What's missing is to also throttle the actual garbage collection itself (deleting events) with RAF and real world testing to validate that this does prevent UI jank.

TODOs

  1. IMPROVEMENT: When splitting a node with a note, the note should only move to the new node when we don't split at the end of the name (see workflowy)
  2. IMPROVEMENT: When joining a test replicaset with a new browser it connects to the server and syncs events but between the notice that we are trying to connect to the server disappearing and the tree to appear there is a period of blank nothingness that could be quite disorienting when it then suddenly pops in. Optimally we would have some activity indicator showing that stuff is happening
  3. IMPROVEMENT: try to migrate the tree component to shadow DOM with an import of the shared styles and by moving tree.css into the component.
  4. Extend tizzy to include the ability to "describe", meaning to add structure to tests so that you can have like a global context but still individually described test steps that are documented
describe('something' , () => { 
  describe('another level', () => {
    test('actual test',() => {

    })
  })
})

Something like testWithRepo could just be delegating to describe but how would I solve passing a function with specific parameters to nested describes? Some generics trickery?

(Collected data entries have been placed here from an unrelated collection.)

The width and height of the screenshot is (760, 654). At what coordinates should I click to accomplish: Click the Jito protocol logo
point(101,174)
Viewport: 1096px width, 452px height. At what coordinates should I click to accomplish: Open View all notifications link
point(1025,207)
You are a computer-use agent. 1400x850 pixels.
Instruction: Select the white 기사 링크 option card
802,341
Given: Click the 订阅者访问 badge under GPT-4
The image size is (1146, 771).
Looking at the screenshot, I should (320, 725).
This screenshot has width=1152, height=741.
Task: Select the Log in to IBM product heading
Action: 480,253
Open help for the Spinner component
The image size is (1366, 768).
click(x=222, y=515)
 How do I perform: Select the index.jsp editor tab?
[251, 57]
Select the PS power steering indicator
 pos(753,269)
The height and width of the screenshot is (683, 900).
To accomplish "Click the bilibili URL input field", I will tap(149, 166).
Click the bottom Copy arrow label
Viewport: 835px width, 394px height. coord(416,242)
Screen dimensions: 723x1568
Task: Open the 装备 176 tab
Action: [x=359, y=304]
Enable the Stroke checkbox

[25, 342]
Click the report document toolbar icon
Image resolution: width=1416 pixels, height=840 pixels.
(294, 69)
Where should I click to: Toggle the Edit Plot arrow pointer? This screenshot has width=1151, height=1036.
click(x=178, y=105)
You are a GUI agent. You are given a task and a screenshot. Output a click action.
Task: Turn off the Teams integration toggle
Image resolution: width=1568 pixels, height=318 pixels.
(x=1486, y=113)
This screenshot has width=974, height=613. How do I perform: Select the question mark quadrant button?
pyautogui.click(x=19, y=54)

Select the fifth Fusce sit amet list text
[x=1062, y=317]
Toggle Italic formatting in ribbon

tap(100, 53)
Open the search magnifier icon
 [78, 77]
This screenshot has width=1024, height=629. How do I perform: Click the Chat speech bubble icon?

  1. EXPERIMENT: maybe consider trying https://talwindcss.com/ and give that a go here. I am curious how it feels.
  2. IMPROVEMENT: make pagedown and page up move the cursor as well? Check in other apps
  3. Add a feature to quickly move nodes to another parent node. Either with a bunch of fixed targets and autocomplete and remembering the last used? is last used an antipattern since you may need a different one each time? Or based on tags somehow? Or autocomplete on all nodes with last used?
  4. Put all the (sensible) standard actions into menuitems for the node popup
  5. As long as we don't support formatting the importer needs to strip all HTML tags and optionally convert some tags to markdown?
  6. Implement import by pasting into a text area.
  7. Test with touch
  8. Implement multi-select and delete and move operations (at least with keyboard)
  9. Escape should dismiss dialogs
  10. We need some sort of versioning support: when the software evolves and it is running "in production" we need a way to gracefully upgrade. Our two external interfaces are the remote events and the local indexeddb storage of events. The local store can theoretically be recreated completely but we need to identify the version change, remote events we could maybe transform?
  11. Check if it works on iOS and Android
  12. i18n
  13. (also consider search in i18n, maybe other find mechanism? regex? )
  14. Implement a global inbox capture feature: some shortcut to popup some input box whose contents get added as last child to some dedicated inbox node) (what node though? config? hmm)
  15. Override pasting of text to have more control: workflowy does some intelligent things with newlines, etc
  16. Accessibility: is that even possible with this tree? How do I make the commands accessible? Do I need a menu per item anyway? How can I make moving a node in the tree accessible?
  17. MAYBE Implement moving up and down with arrow keys and maintaining approximate character position
  18. MAYBE Implement fancier UNDO for text: if I ever want fancier undo like in sublime text (on whitespace boundaries) then I need to actually handle direct keydown events and determine the input events myself because here I can no longer (easily) discern between single character updates and some larger input events like pasting or CTRL+BACKSPACE
  19. Make dialog positioning smarter by taking into account how much room we have on all sides.